Due to a frenzy of building, the shinkansen lines have been extended to the city of Aomori, at the northern tip of Honshū (Japan’s main island), and south to the city of Kagoshima, on Kyūshū, Japan’s major southern island. So it’s now possible to traverse almost all of mainland Japan by shinkansen. Best of all, with a Japan Rail Pass (www.japanrailpass.net) you can get unlimited rides on shinkansen (in addition to all other Japan Railways trains, buses and ferries) for less than US$300 a week. Simply put, this is some of the greatest travel value going.
Kabuki is back in Tokyo
In April 2013 Kabuki-za, Tokyo’s premier venue for kabuki, reopened after a multi-year renovation. For fans of this beguiling theatrical experience, this is brilliant news – it’s no longer necessary to trek all the way to Kyoto to savour this magical spectacle of lights, sound and otherworldly costumes.
Budget airlines come to Japan
Japan Airways and All Nippon Airways enjoyed a monopoly on domestic flights for years but recent deregulation has opened the door for budget airlines, and now the two big carriers are facing serious price competition from no fewer than seven budget carriers. Distant destinations like Hokkaido and Okinawa are now within the reach of even budget travellers – skiers and divers take note!
Microbreweries are booming
While most travellers think only of sake when it comes to a tipple in Nippon, beer lovers will be delighted to discover that microbreweries and brewpubs are popping up all over the archipelago. And if you know the Japanese, you know that when they get into something, they get really into it. The result is a range of incredibly drinkable craft beers that can hold their own against the best of the microbreweries in North America and Europe. In fact, the offerings are so good that craft beer pilgrimages have become something of a trend among savvy beer lovers in Japan.
Hip capsule hotels
Japan’s famous capsule hotels used to be little more than the refuge of sozzled salarymen who missed the last train home. Not anymore. A wave of cool designer capsule hotels has swept the country. One good example is the Capsule Ryokan Kyoto. You could also try the Capsule & Sauna Century Shibuya (1-19-14 Dogenzaka) in Tokyo, or First Cabin in Osaka.

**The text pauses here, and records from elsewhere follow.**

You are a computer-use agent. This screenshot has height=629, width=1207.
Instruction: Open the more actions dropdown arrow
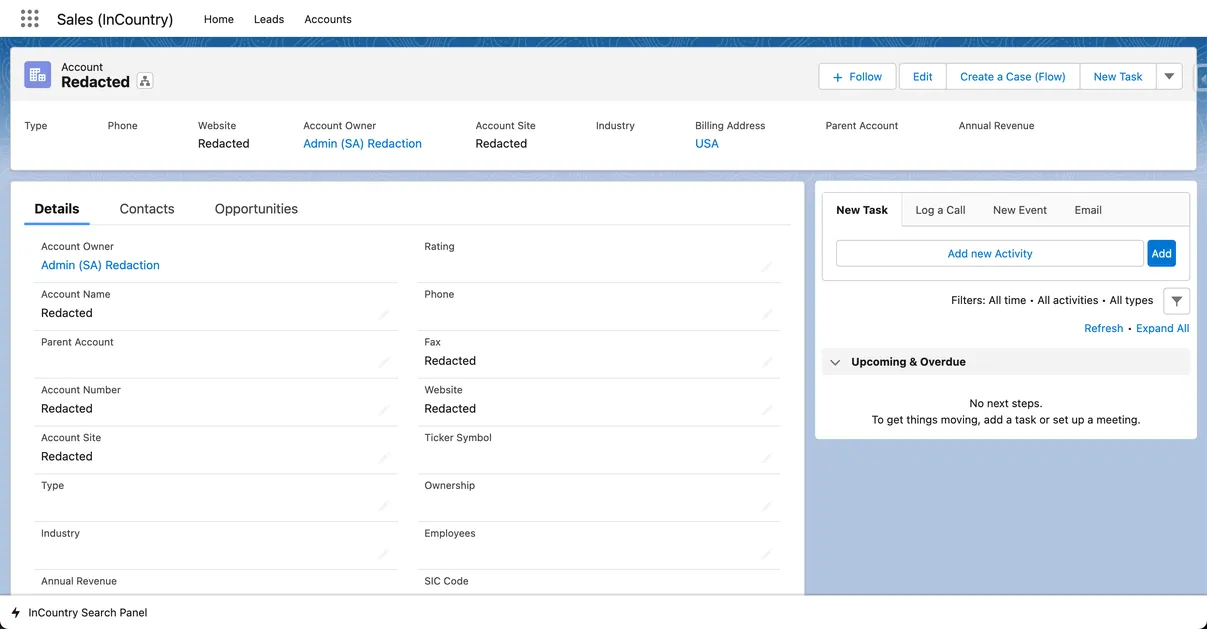1169,77
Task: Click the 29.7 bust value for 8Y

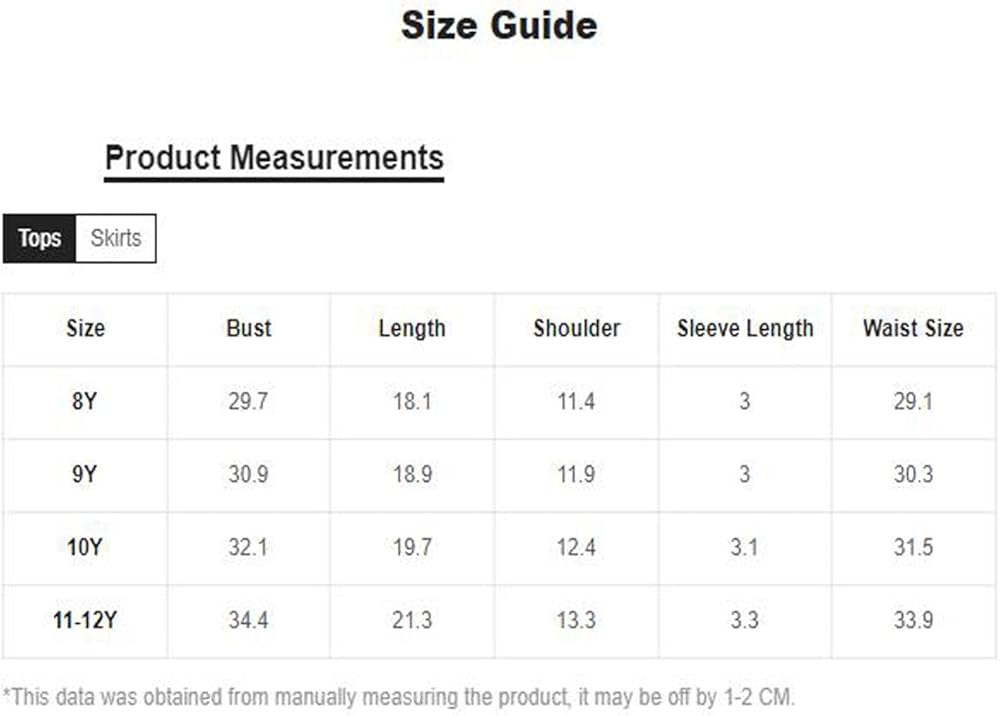Action: tap(248, 402)

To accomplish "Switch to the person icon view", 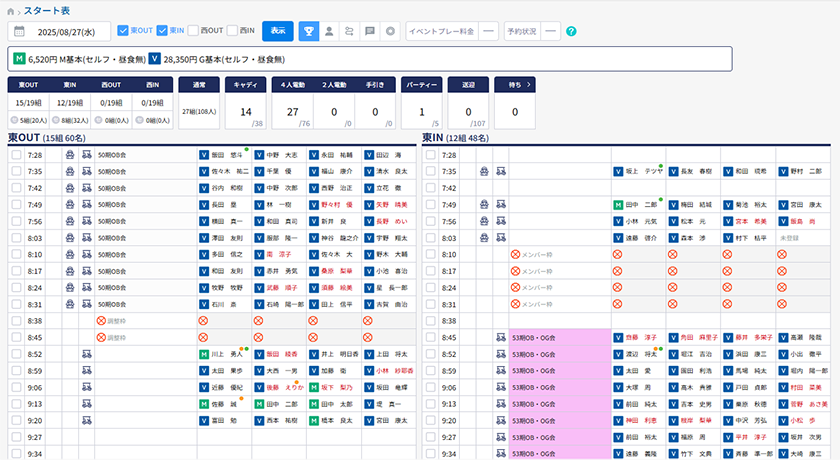I will (330, 31).
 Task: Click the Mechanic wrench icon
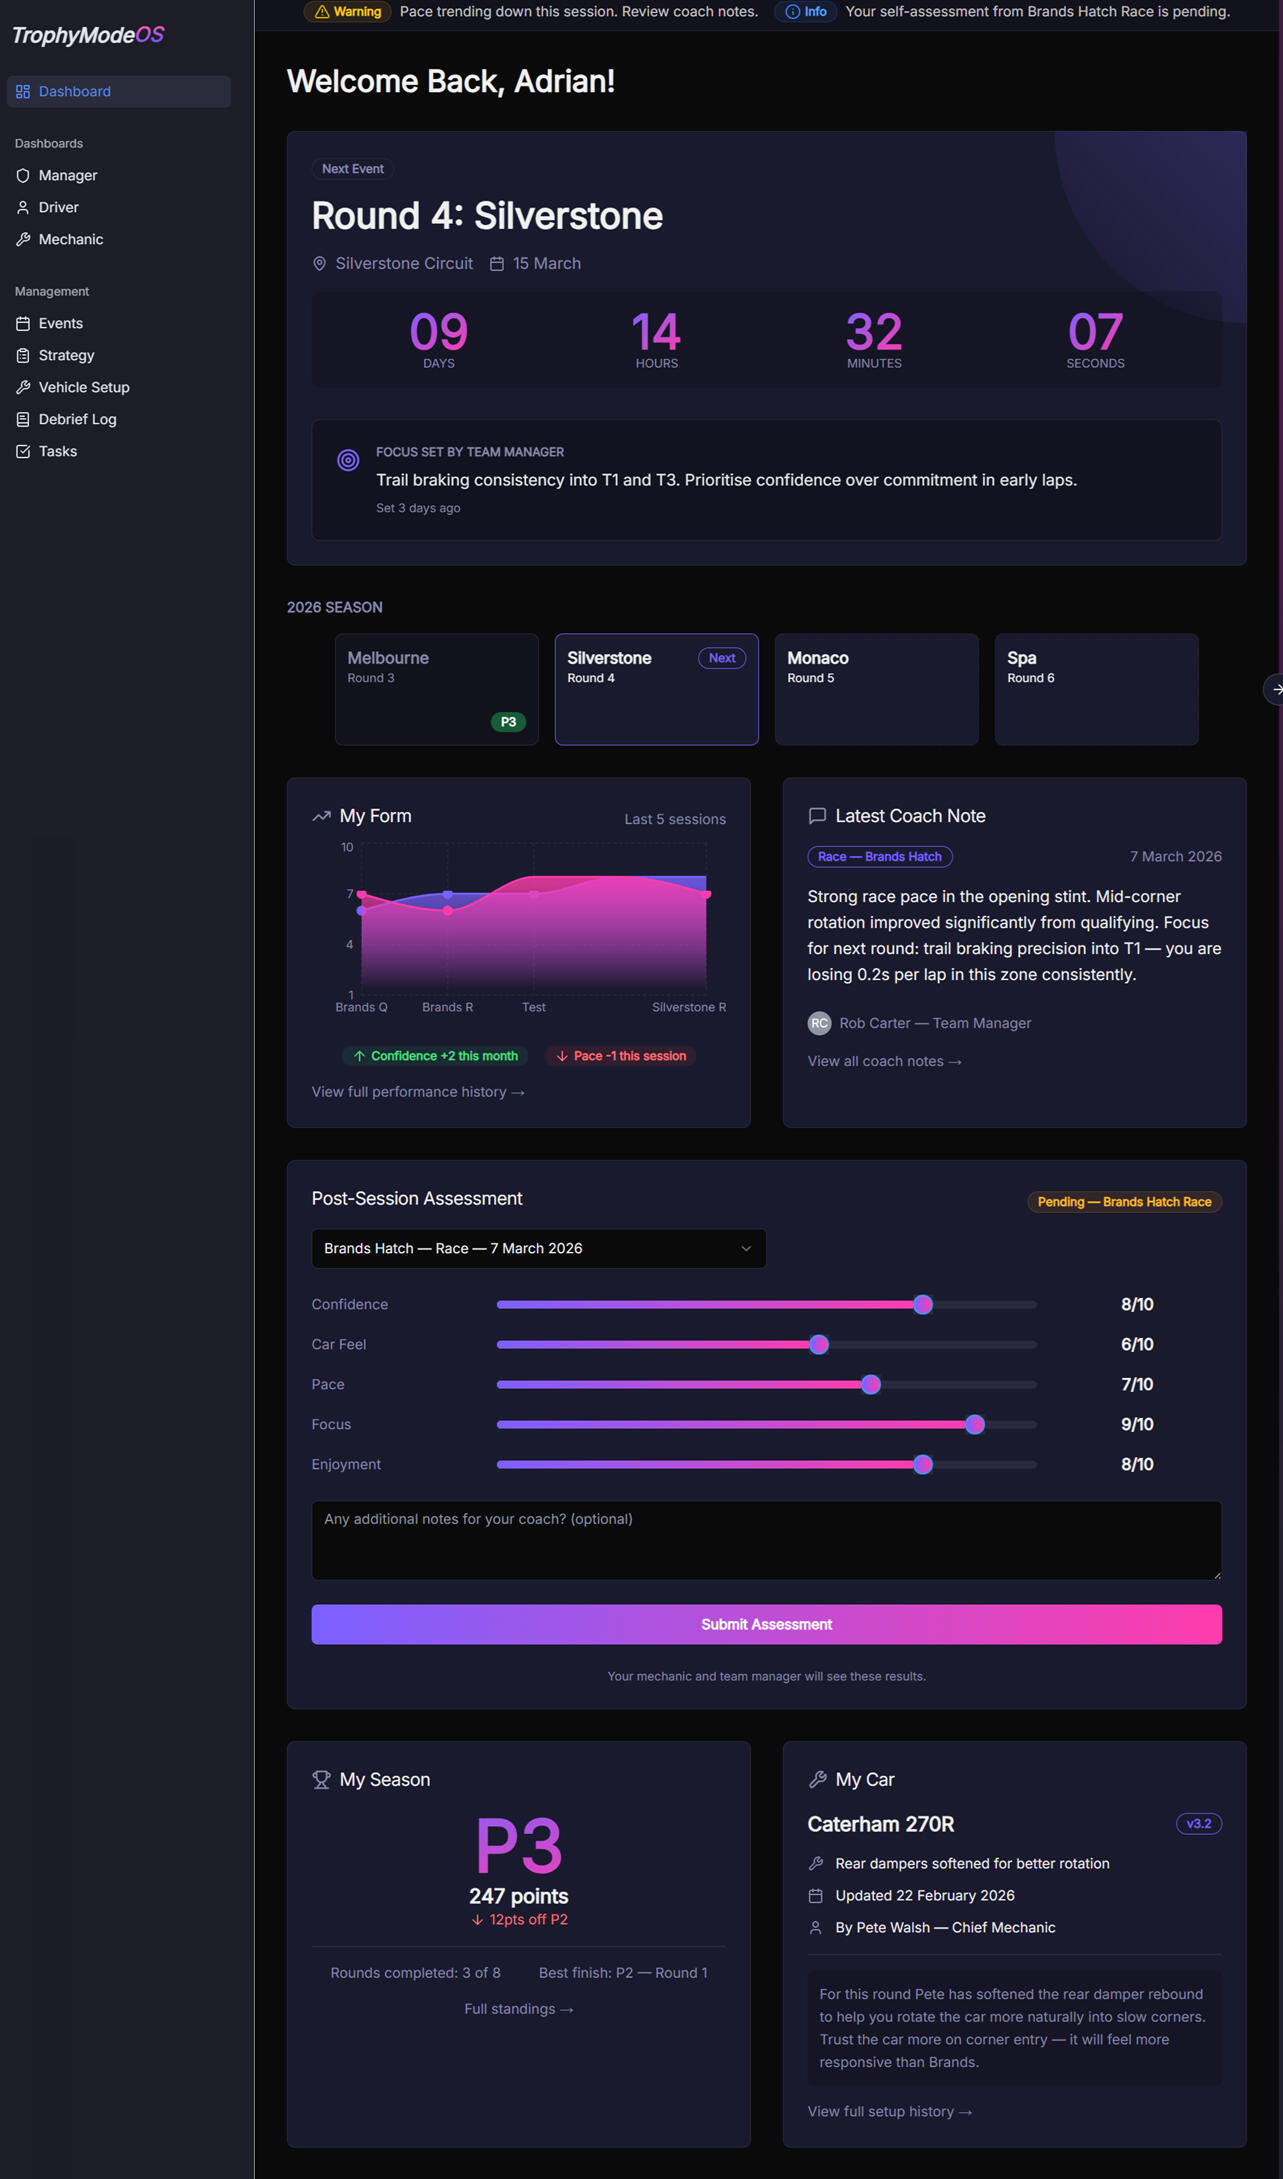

A sky tree blooms in Tokyo
If you really want to get some perspective on the sprawling city of Tokyo, head up to Asakusa and board a lift to the top of the Tokyo Sky Tree (www.tokyo-skytree.jp/en), which opened in 2012. Soaring to 634m and featuring two observation decks, this is the best way to view all of Tokyo – and if you’re lucky, you might even catch a glimpse of Mt Fuji to the west.
Follow in the footsteps of James Bond
The island of Gunkai-jima (also known as Hashima-jima), about 15km from Nagasaki, served as the secret base of the arch-villain Raoul Silva in the film Skyfall. Tours leave from Nagasaki for this truly peculiar abandoned coal mining island, which resembles a giant battleship (hence the Japanese name, which means ‘Battleship Island’).
The SCMaglev and Railway Park opened on the outskirts of Nagoya in March 2011. This fantastic new museum (www.nic-nagoya.or.jp/en/e/archives/3300) features a real maglev train, shinkansen and classic trains. It’s a must-see for train lovers.